Hannah: Personally, I suggest people that know your situation because that is the most important thing because nowadays there are so many different ways to be not ok. And another important thing is that they have to be local because there is that aspect of having the user’s GPS location involved with the text message. So, if they’re too far away, then they’re not going to be able to come and get the user just in case that’s what they need. So I definitely recommend people that are local.
C.: I feel like when I was growing up there weren’t a lot of avenues to talk about mental health or how you’re feeling. But I feel like now a big thing that people are really engaging in, which I think is amazing, is self-care. Are there things that teenagers can do, or things that you personally do for self-care?
Charlie: For me, what I personally do… I have panic attacks. I just sit somewhere and just breathe. And I just think. I try to distract myself from what’s going on around myself. And I go on my phone or something, and I just try to think and try to distract myself.
Hannah: And for me, I do a couple of different things [laughs]. Cause you know, I’m extra as always. But personally, my favorite self-care tip is to exercise. I’m lazy, so this one’s kind of tricky for me [laughs], but when it gets to that moment when I’m super stressed out and I just need to release some of the tension, then I’ll usually do a couple of jumping jacks to get my mind off of something.
C.: What would your advice be to kids struggling with the idea of simply telling their parents, or maybe getting a doctor, or needing medication? What would your advice be to kids dealing with the stigma, and maybe shame?
Hannah: My advice would be to think of it more as a physical illness, because the way my therapist even had to talk to my parents about me having depression and anxiety was she had to talk about it more as a chemical aspect, because chemicals are something physical and something that they can relate to better. And my doctor even said, “Well, look if you guys broke your foot wouldn’t you guys take pain medication?”
C.: We have shows like 13 Reasons Why and there’s a lot of talk about if it helps kids or hurts kids. Or people will blame some of their comments or irrational behavior on their mental health. Do you think those shows help or hurt, or is it somewhere in the middle?
Hannah: Well personally, I haven’t watched 13 Reasons Why.

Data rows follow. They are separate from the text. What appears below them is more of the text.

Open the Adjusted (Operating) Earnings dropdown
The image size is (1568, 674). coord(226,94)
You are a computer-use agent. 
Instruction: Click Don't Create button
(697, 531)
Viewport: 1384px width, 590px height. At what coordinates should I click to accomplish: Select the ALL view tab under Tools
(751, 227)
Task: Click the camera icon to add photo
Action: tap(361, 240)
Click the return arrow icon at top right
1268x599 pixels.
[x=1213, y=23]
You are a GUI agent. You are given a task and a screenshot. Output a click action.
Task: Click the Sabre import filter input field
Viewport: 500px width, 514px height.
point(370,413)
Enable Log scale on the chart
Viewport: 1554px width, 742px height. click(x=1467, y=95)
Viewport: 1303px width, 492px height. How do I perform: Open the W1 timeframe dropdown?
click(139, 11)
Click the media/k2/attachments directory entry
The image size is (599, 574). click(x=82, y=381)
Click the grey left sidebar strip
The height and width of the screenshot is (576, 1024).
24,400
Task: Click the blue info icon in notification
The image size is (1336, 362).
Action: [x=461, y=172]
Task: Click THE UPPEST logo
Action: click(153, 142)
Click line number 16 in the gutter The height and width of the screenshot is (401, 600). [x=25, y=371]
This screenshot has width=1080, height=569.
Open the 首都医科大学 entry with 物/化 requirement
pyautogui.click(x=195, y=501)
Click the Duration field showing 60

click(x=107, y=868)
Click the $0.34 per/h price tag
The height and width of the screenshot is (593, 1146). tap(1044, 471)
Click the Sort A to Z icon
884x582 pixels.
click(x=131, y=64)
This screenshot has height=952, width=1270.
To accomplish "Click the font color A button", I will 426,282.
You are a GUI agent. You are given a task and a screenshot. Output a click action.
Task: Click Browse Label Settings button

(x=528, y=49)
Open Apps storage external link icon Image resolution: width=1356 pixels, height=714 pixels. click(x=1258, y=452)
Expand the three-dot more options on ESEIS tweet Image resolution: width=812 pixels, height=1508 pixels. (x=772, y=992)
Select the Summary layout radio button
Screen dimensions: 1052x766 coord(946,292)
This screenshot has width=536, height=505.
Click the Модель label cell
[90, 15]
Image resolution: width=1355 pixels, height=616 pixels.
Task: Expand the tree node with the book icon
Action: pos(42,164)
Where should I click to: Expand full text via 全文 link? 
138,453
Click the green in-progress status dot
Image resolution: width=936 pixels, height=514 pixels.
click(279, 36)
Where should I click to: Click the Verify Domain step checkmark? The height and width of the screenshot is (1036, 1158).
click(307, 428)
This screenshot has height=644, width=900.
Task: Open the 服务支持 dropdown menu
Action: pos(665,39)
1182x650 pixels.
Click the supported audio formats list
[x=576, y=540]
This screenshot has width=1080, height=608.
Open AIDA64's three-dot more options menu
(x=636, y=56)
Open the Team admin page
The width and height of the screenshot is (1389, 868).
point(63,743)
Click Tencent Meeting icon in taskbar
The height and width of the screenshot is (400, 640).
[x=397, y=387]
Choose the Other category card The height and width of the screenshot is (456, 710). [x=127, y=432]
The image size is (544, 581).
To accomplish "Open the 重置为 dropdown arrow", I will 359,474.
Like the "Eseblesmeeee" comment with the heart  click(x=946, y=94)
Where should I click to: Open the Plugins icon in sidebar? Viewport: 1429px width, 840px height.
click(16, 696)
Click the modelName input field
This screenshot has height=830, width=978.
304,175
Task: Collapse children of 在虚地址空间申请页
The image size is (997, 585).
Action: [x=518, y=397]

I have too many shows on my list on Netflix so I really haven’t gotten over to it yet [laughs]. But in my opinion, it seems like they glorify suicide more in 13 Reasons Why. And it just kind of bugged me a little, because not everyone experiences mental health in those ways. So, I guess in my opinion, it all depends on how you personally interpret it. Because me, I kind of thought to myself, wait, is that how it’s supposed to be? Well, maybe I don’t have this. But, wait, what’s wrong with me? Am I different? So personally it bugged me a little because… I mean, I went through that stuff, and it was just I guess bothersome. I guess it just all depends on how you interpret it.
C.: Along with notOK, are there other messages that you would want to give to kids?
Hannah: I guess my biggest thing would be don’t be afraid to reach out, because personally for me, that was super super tough and super difficult to work through. But just don’t be afraid to reach out, because people who are closest to you, your friends, your family, they are here to help and not harm.
Charlie: Well, I really wanted to add that the stigma behind mental health is one of the most dangerous things about it. Like the stigma is what makes you not reach out for help. The stigma is what makes it so dangerous. And it’s also what makes you not be able to tell anyone about it and just makes you suffer in silence. Just like oh, if I tell someone about this they’ll think there’s something wrong with me. But please just make sure that you try your hardest to fight the stigma.